[Records for this task — start]
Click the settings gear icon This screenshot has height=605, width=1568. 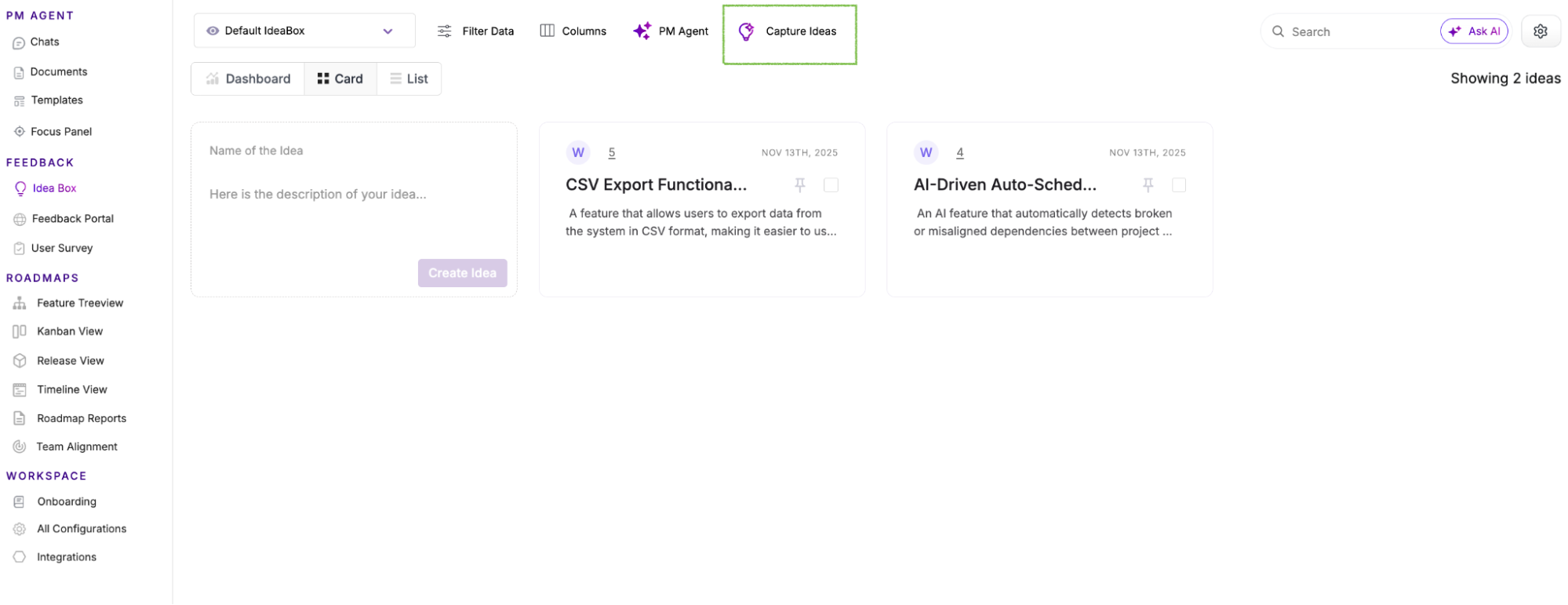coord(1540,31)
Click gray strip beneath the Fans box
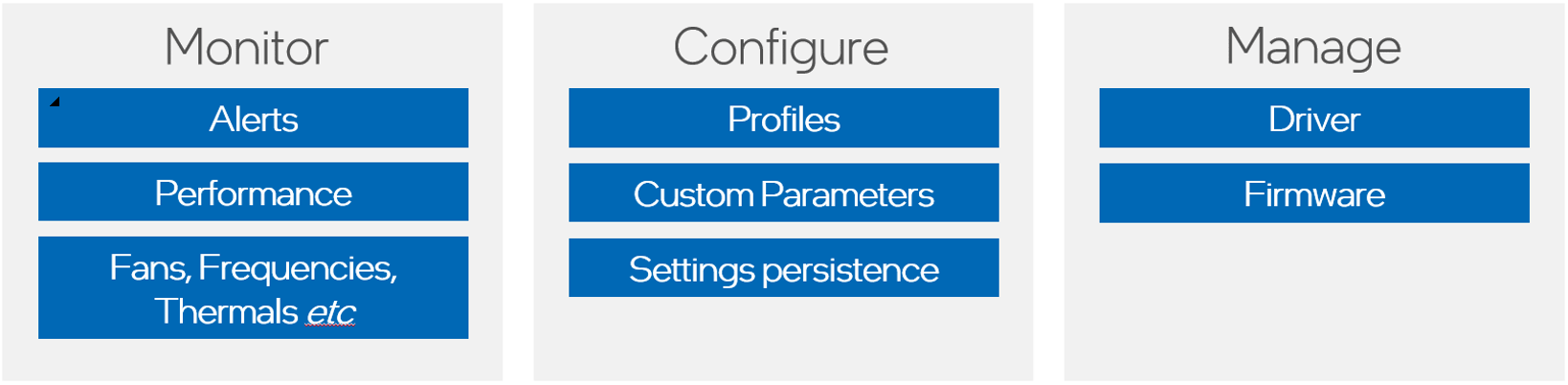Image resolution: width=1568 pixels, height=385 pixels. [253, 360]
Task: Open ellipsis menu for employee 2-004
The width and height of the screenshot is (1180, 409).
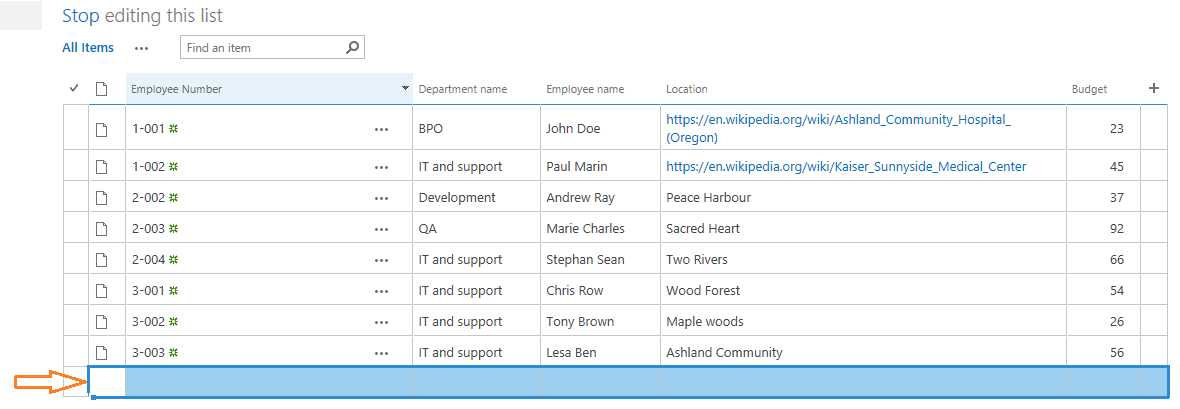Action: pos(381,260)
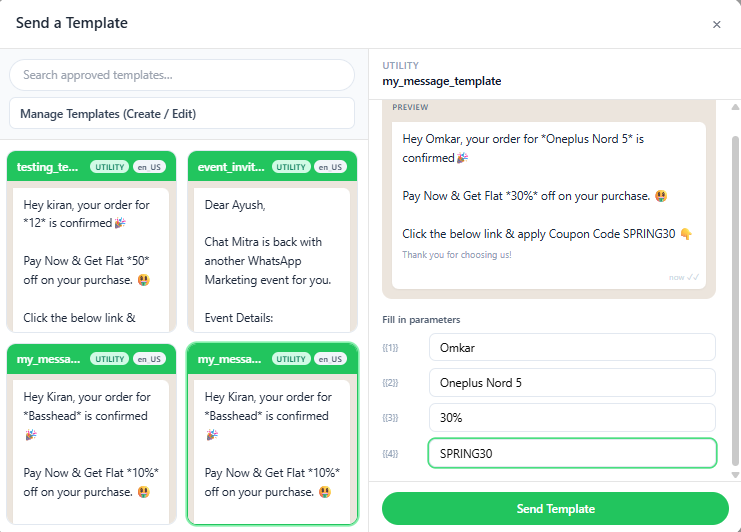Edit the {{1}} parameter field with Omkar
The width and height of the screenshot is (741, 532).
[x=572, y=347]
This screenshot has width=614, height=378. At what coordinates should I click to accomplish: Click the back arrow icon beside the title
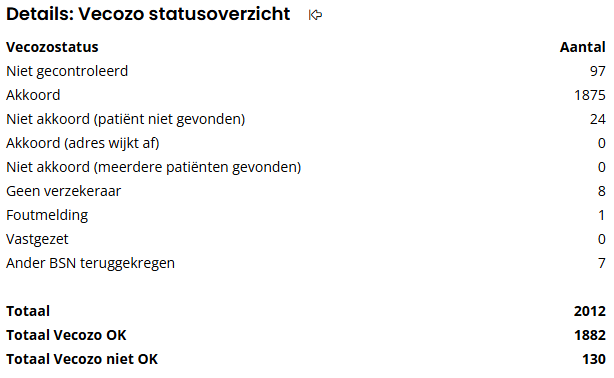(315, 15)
[Records for this task — finish]
All lines from the one containing "Task: Open ellipsis menu for employee 2-004" to the last line of the data above, both included, should be printed exactly, and the pictures should not appear.

Your response:
Task: Open ellipsis menu for employee 2-004
The width and height of the screenshot is (1180, 409).
Action: pos(381,260)
Edit the {{1}} parameter field with Omkar
The width and height of the screenshot is (741, 532).
[x=572, y=347]
This screenshot has width=614, height=378. At what coordinates should I click to accomplish: Click the back arrow icon beside the title
(315, 15)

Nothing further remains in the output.